図3:併買率1%以上に絞り込んでタブを読み込み

 図3にあるタブはカテゴリー購入者に考えられる仮説の候補を言葉にしたものです。先ほど例に挙げた殺菌消毒(部外品)カテゴリーには「高い清潔意識」「ベビー子育て」「ウィルス予防」というタブが付いています。これは殺菌消毒(部外品)カテゴリーを買う人の悩みやニーズ、セグメントを表現したキーワードになります。リフト値上位カテゴリーのタブに繰り返し現れている言葉を集約して読み込んでいきます。ここでは「喉」「風邪」「高い清潔意識」「ウィルス予防」「口腔トラブル/口臭ケア」「疲労」等の言葉になります。
 その際、併買率が1%以上でリフト値が相対的に高くても、背景にあるニーズや関連を読み取りにくいカテゴリーも散見されますので(例えば、痔疾用薬など)、それらは図3のようにグレーアウトします。
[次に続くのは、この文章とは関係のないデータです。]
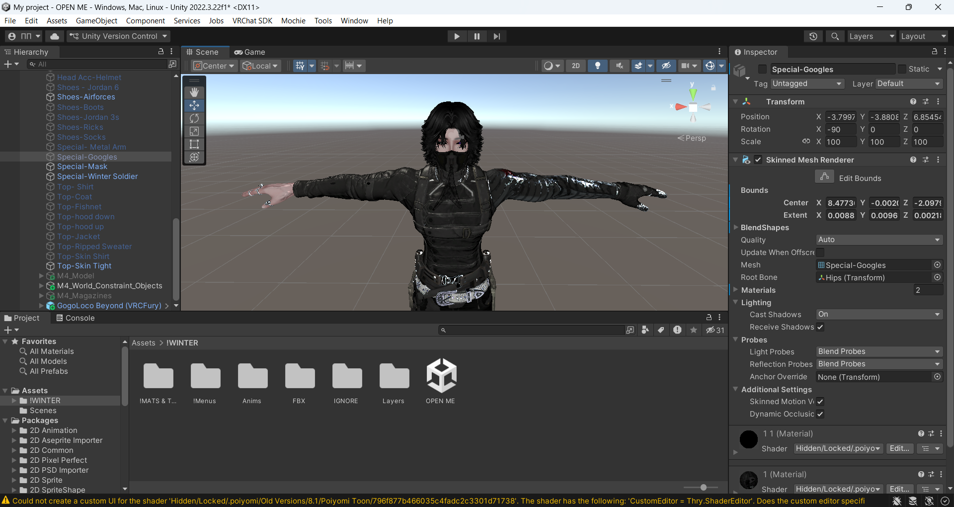Open the Layers dropdown in toolbar
Image resolution: width=954 pixels, height=507 pixels.
click(x=871, y=36)
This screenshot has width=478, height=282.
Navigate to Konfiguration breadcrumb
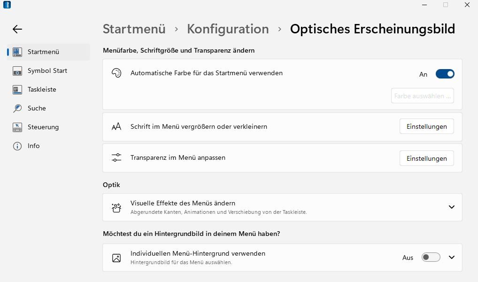(x=228, y=29)
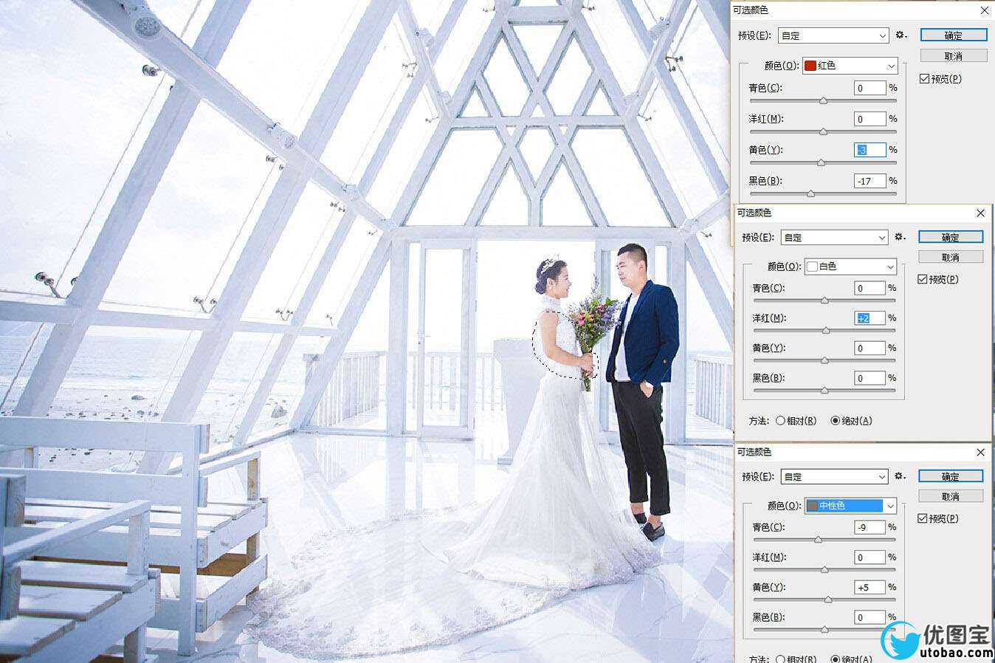Expand the 红色 color dropdown

[x=850, y=66]
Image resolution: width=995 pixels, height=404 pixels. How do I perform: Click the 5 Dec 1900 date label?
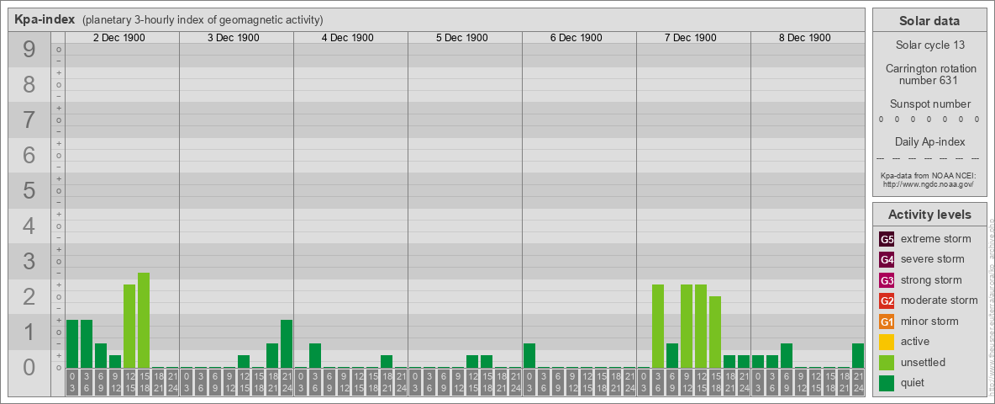pos(462,38)
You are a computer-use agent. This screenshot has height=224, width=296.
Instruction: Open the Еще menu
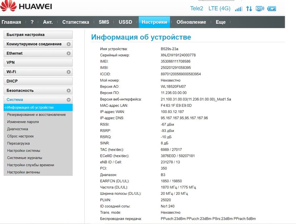(221, 22)
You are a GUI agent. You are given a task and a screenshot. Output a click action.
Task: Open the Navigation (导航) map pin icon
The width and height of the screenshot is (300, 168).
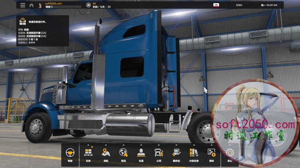106,153
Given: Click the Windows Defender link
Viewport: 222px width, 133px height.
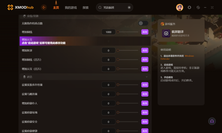Looking at the screenshot, I should pyautogui.click(x=177, y=57).
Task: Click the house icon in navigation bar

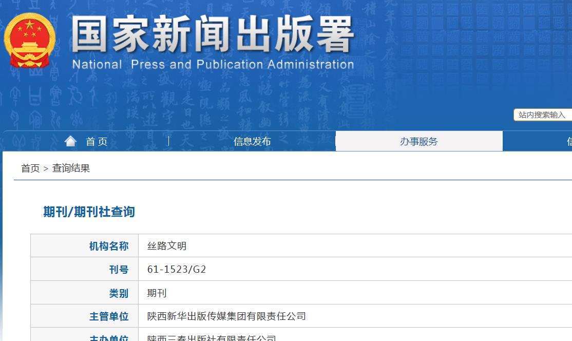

うがい薬を購入する方が喉をケアし、風邪やウィルス予防に努めていることは概ね想像できると思いますが、口内炎などの口腔トラブル/口臭ケアを示唆するカテゴリーも上位に登場しています。同じグループに同じ色を着色し(口腔トラブル/口臭ケアは水色のように)、10-11月の比較的早いタイミングでうがい薬を買う方はどんな方なのか、プロファイリングとして整理していくのです。その結果は次回のコラムで発表します。